There was, however, more to the settlement terms. Specifically, it calls for the fiduciary defendants to:

  • provide annual fiduciary training for all members of the Washington University Retirement Plan Advisory Committee (RPAC), as well as any new RPAC member(s) at or around the start of their tenure on the RPAC. As part of this annual training, each voting member of the RPAC is to acknowledge that he, she or they serve in a fiduciary capacity and understand his, her or their obligations as a fiduciary;
  • evaluate the Plan’s Investment Policy Statement (IPS) at least annually, with input from the Plan’s investment consultant, and implement any updates to the IPS as Defendants may deem appropriate;
  • issue a Request for Proposal for Plan recordkeeping services before the conclusion of the Settlement Period (three years from the settlement date);
  • see that the Plan’s current investment consultant, CAPTRUST, will advise Defendants with respect to the Plan’s investment options and fees, which advice will include consideration of the performance of Plan investment options, the costs/fees of those investment options, the reasonableness of Plan recordkeeping fees (generally, and in light of the particular services provided to the Plan), the method or means of paying Plan recordkeeping fees, and the overall Plan investment lineup (including the number of options, diversification among those options, etc.); and
  • continue maintaining the privacy of Settlement Class Members’ confidential personal information, and to instruct the Plan’s recordkeeper(s) not to use (or allow to be used) Settlement Class Members’ personal information obtained as a result of providing recordkeeping services to the Plan for the purpose of selling non-Plan services or products.

Other Terms

The plaintiffs’ attorneys[1]’ fees and expenses, subject to the approval of the court, are to be taken from the Gross Settlement Amount, and shall be paid out of the Qualified Settlement Fund in this Agreement—Class Counsel are not expected to request an award of attorneys’ fees higher than one-third of the Gross Settlement Amount, plus expenses.

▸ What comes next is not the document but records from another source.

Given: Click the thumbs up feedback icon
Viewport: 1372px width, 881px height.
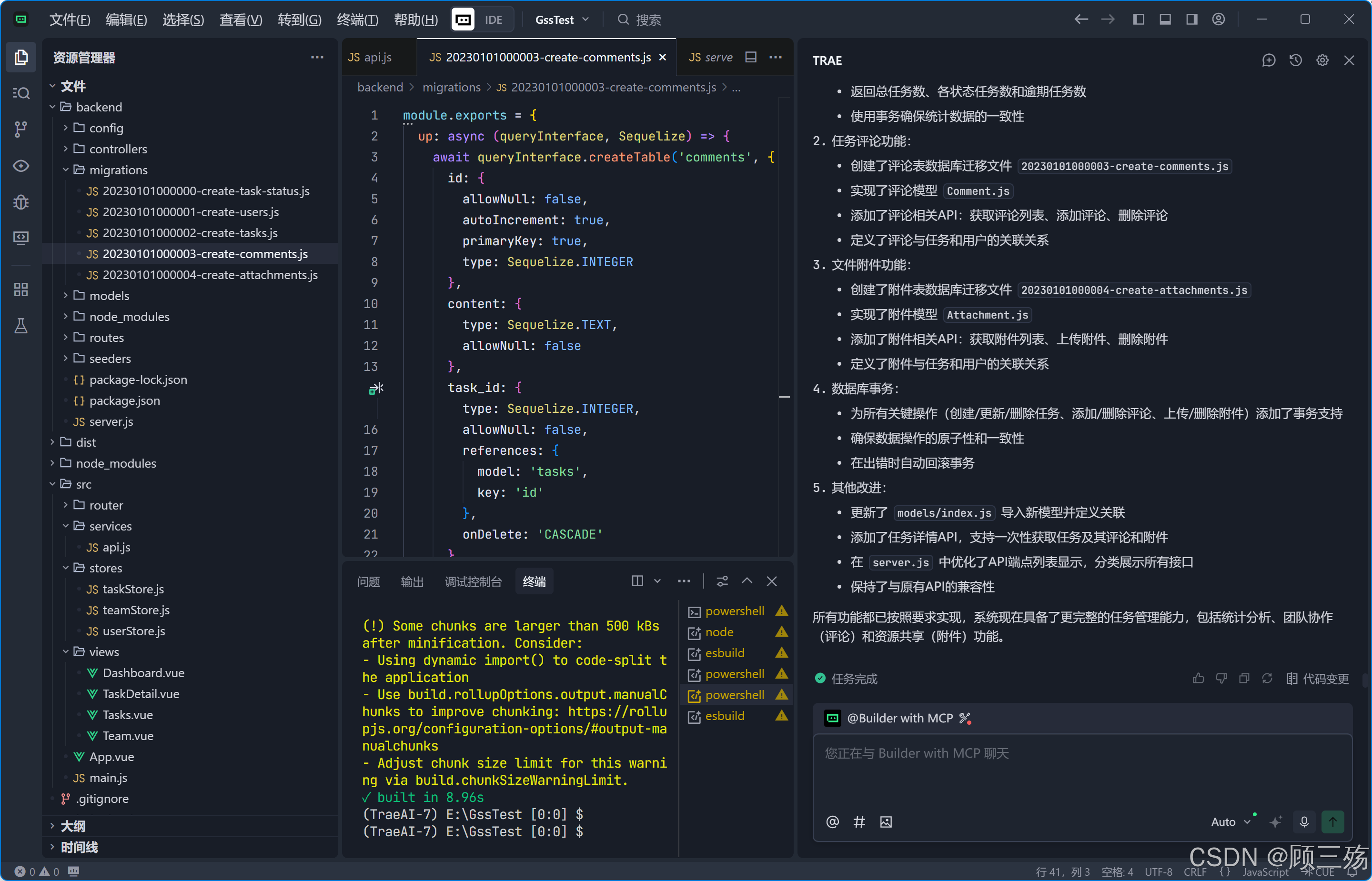Looking at the screenshot, I should click(1198, 679).
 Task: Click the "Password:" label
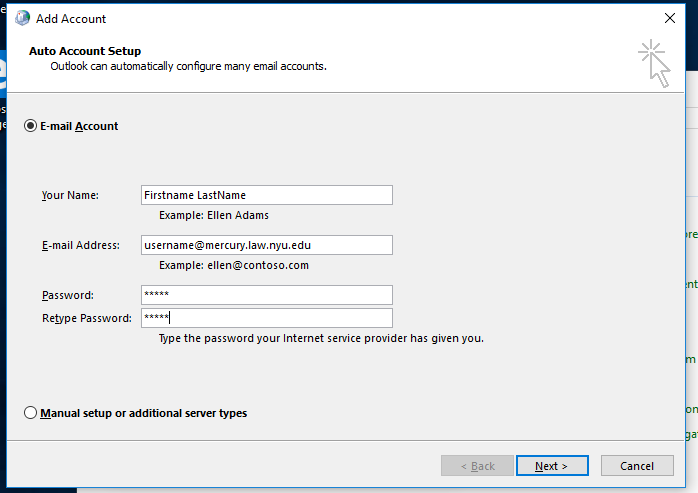(68, 296)
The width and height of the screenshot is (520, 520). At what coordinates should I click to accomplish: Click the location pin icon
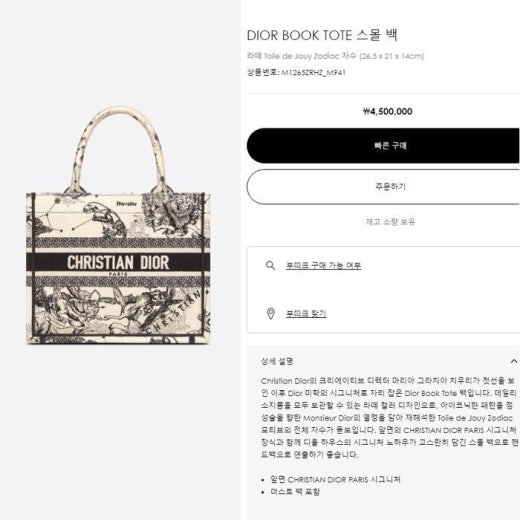point(271,313)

Class Counsel is also expected to apply to the Court for Plaintiffs’ Compensation awards to Plaintiffs Davis, Elliott, and King-Sims in an amount not to exceed $5,000.

Now we’ll see if the court approves…

Footnote

[1] The participant-plaintiffs are represented by Chimicles Schwartz Kriner & Donaldson-Smith LLP; Berger Montague PC; Schneider Wallace Cottrell Konecky LLP; Edelson Lechtzin LLP; Carey Danis & Lowe; and Edgar Law Firm LLC.